A figure of ridicule?

Although there are comical asides from the servants which make fun of Gremio’s pretensions, Shakespeare does not deal with him too harshly. Rather than being openly humiliated, his hopes are gradually let down and he becomes aware of his own inadequacies. 
Gremio is not a courageous man, as evidenced by his disinclination to confront Katherina, or even to woo Bianca in person. He is someone who likes things to be done in an orderly way, so he is affronted by Petruchio’s forthrightness in wooing and clearly finds Katherina’s aggressive attitude really disturbing. He is appalled and scandalised when narrating the events of the couple’s wedding in Act 3 Scene 2. 
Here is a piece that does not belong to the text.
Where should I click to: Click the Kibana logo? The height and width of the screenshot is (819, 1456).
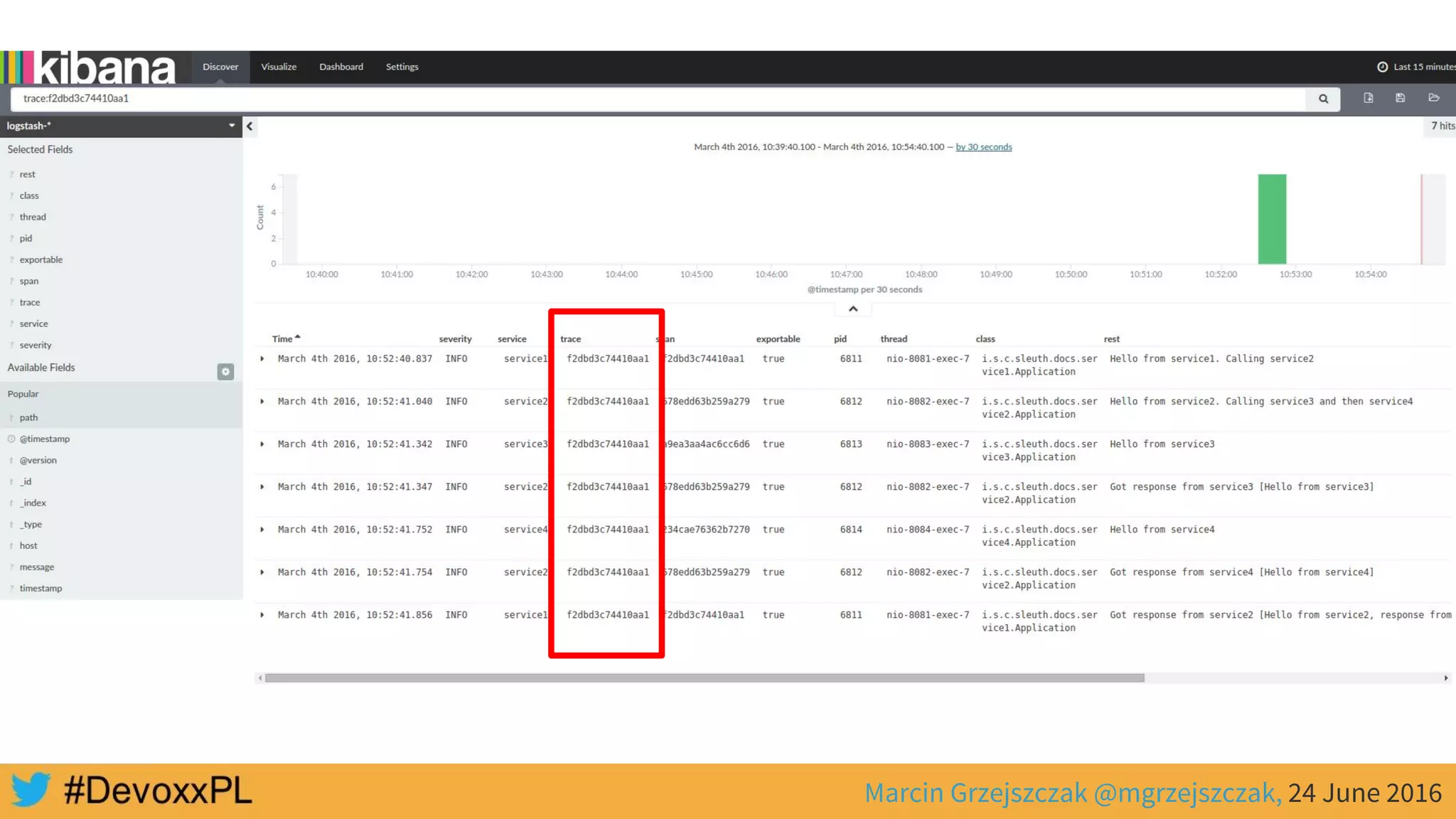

He is often one step behind the wit of others, as he recognises at the wedding breakfast. There is pathos in Act 5 Scene 1 when he waits gamely in the street outside Tranio/‘Lucentio’s’ party, wondering why Lucentio/Cambio isn’t around. Presumably everyone is too busy enjoying themselves inside to notice that he may have tried to gain entry. When it finally becomes clear to him that all hope of Bianca is gone, he ruefully makes the best of a bad situation by acknowledging:
My cake is dough, but I'll in among the rest; 
Out of hope of all but my share of the feast.